I thought that in these (for most of you) gray January days it might be nice to pull out a couple summer suit articles I've had sitting around.
First, the suit wimp.
Ah, a classic case of being worn by a suit instead of wearing a suit. The confident man can wear white linen and look fine. The timid man will look like he's in a costume. The confident man will shrug off jokes as the babblings of the uncouth.
But what if you're suit oppressed?
This is something to remember, those of you who feel somewhat out of place in your workplaces when you put on a tie and jacket - if a tie is more formal than they're used to, you don't have to worry about your suit being too informal.
Anyway, I thought you all might just enjoy a couple thoughts on the summer suit. I've only got two, a light beige linen and classic blue seersucker, but I do love them and never feel like I owe anyone an apology or explanation.*
*keep in mind the only full-time job I've had had a rather strict dress code so I haven't had to deal with office prejudices
First, the suit wimp.

----

Given exercise A
List every color word that appears in the post about summer suits.
Given exercise B
Reproduce verbatim the passage of the summer suit post starting at "But what if" and ending at "being too informal.".

Data provided
----

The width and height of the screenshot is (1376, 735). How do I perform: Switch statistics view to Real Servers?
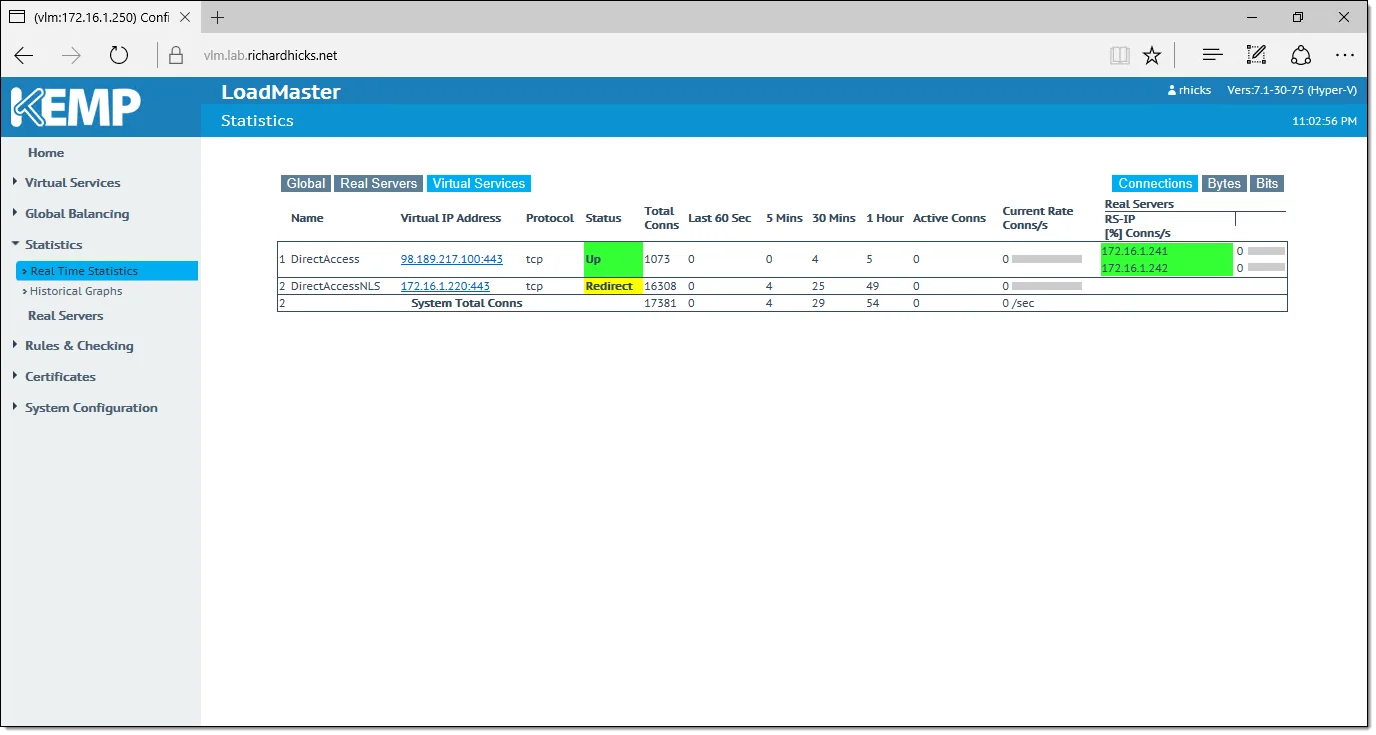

----

Complete output A
gray, white, beige, blue

Complete output B
But what if you're suit oppressed?
This is something to remember, those of you who feel somewhat out of place in your workplaces when you put on a tie and jacket - if a tie is more formal than they're used to, you don't have to worry about your suit being too informal.